The practice that entails currency in getting dishonorably media space by the recipients continues to be a central issue in India all through the recent past. The caner of paid news is found to be damaging the honour and esteem of the media leading to people’s decreasing trust in reported news and the journalists. The unfortunate situation is that despite the condition of being grave the media as a whole is yet to recognise this catastrophe of confidence. Instead of taking the responsibility, the big national media houses and media persons are quiet pleased to blame the language media and other institutions and themselves take up a holier than thou position. As regards a notable and serious case of paid news, the case of Maharashtra Assembly elections in 2009 is worth mentioning. During the elections of Maharashtra Assembly in 2009, the them Chief Minister Mr. Ashok Chavan as candidate made beneficial use of the print media in the forms of regional and national papers through giving advertisements. However, expression paid news does not essentially signify the news is paid for in the form of money or cash and this was made apparent during the Commonwealth Games.
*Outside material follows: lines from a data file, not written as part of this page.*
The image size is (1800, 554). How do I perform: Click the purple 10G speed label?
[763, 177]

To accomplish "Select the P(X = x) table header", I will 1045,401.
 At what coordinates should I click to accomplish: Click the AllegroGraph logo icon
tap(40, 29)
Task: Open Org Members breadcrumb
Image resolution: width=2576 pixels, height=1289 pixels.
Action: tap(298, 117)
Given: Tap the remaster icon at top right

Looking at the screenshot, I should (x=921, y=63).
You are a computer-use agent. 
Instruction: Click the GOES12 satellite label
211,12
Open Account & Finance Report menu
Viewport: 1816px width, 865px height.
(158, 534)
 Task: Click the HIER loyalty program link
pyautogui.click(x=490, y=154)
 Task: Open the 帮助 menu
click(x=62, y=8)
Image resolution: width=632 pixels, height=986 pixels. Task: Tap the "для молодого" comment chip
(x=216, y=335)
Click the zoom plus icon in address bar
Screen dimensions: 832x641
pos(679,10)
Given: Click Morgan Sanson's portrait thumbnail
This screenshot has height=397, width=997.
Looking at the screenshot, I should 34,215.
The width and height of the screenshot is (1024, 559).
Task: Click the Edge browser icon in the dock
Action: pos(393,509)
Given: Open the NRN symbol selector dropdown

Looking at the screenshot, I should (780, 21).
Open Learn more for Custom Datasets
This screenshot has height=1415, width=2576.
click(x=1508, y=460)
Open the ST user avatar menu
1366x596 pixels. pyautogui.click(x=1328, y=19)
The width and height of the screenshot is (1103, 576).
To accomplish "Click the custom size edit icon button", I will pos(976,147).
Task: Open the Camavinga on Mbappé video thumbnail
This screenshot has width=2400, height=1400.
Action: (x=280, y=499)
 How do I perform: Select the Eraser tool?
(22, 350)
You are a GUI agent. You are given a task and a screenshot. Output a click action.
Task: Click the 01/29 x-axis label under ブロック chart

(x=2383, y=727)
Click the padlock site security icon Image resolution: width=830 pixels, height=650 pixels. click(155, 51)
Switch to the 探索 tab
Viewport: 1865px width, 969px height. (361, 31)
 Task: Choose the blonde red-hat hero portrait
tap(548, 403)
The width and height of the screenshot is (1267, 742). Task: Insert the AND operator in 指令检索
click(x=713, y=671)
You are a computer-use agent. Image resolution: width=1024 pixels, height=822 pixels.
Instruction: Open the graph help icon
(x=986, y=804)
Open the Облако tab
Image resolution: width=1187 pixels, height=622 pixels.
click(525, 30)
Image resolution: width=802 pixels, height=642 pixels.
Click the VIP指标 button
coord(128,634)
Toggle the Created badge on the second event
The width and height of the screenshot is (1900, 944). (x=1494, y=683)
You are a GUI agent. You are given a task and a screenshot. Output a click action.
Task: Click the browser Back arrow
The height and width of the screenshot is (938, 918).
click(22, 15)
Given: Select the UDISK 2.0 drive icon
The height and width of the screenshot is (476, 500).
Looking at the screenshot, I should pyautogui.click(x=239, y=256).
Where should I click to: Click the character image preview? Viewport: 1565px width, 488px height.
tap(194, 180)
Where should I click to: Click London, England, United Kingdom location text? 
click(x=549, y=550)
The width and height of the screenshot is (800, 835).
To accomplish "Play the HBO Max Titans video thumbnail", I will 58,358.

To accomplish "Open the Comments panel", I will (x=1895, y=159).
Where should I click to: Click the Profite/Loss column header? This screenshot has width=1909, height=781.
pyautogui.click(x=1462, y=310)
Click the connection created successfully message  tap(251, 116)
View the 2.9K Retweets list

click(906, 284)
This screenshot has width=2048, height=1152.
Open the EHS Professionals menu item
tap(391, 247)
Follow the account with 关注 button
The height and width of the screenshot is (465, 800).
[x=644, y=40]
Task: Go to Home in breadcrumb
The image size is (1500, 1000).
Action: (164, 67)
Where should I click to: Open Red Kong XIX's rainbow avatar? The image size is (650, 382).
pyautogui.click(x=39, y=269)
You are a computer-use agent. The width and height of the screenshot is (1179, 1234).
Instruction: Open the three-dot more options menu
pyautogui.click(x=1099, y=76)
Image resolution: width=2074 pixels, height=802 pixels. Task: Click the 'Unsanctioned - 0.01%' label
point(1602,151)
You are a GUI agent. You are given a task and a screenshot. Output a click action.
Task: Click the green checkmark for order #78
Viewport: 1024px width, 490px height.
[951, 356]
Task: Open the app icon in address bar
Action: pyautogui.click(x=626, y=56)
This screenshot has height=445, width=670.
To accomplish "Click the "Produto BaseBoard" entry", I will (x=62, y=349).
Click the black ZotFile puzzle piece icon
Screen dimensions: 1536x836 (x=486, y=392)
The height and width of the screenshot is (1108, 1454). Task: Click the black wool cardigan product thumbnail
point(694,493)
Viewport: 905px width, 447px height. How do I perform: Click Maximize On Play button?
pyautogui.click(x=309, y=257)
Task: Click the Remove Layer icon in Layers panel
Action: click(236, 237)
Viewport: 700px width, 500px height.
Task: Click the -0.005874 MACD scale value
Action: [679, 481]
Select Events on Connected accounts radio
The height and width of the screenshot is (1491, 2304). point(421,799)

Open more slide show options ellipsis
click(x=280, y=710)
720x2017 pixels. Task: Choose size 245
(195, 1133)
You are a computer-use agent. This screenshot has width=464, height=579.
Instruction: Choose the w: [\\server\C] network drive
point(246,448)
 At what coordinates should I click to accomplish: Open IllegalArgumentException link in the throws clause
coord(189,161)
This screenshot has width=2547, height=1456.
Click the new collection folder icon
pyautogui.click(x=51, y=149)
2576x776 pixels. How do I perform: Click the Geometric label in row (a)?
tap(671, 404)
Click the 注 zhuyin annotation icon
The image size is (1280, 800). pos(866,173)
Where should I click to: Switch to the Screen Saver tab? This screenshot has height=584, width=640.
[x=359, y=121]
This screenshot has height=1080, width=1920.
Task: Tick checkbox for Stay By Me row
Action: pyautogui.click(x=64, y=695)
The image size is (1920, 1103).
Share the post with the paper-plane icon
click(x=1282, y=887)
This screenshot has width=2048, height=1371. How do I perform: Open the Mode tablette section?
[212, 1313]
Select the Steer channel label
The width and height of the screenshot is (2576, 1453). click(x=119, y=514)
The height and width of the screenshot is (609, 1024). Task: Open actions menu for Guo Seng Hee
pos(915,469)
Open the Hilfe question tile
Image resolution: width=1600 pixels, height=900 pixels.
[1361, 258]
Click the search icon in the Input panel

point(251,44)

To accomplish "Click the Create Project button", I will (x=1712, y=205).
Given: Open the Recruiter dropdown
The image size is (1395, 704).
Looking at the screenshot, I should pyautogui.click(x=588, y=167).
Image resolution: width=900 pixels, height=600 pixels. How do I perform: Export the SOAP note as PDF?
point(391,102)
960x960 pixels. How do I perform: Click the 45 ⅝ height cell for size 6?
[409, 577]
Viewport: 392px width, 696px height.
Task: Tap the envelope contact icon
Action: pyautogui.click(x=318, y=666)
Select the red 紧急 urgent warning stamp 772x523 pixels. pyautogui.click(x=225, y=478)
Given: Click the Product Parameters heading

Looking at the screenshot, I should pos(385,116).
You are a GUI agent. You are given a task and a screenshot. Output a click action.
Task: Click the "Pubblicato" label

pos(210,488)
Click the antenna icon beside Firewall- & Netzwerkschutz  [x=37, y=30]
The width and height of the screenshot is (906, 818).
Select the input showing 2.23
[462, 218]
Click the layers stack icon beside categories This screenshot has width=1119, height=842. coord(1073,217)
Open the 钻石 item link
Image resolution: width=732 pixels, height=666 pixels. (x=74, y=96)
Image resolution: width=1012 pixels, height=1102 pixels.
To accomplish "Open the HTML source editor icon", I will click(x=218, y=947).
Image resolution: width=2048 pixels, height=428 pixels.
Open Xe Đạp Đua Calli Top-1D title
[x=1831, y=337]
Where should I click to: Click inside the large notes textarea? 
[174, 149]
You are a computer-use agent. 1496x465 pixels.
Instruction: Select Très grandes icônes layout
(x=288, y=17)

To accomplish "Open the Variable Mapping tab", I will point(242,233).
The Radia tape has more drawn the attention towards the fact as how eminent senior journalists make use of their influence to strive and weaken the functioning of the government of India, than how media houses are taking money to publish or broadcast news. However, taking money to publish or broadcast news is worse. Just about 10 percent of news in the newspapers is paid news; however the fact is that there is across-the-board corruption and fraudulent practices in Indian media. The unethical character of paid news is so deceitful that one would think no newspaper or news channel organization would carry out such things, although the fact is that such thoughts are planned and started on by the nation’s main and esteemed newspapers and media houses. The section of media carrying out such fraudulent practices is nothing but cheating with the democracy and abusing the trust of citizens. Therefore, there requires urgent control on this both internally and externally.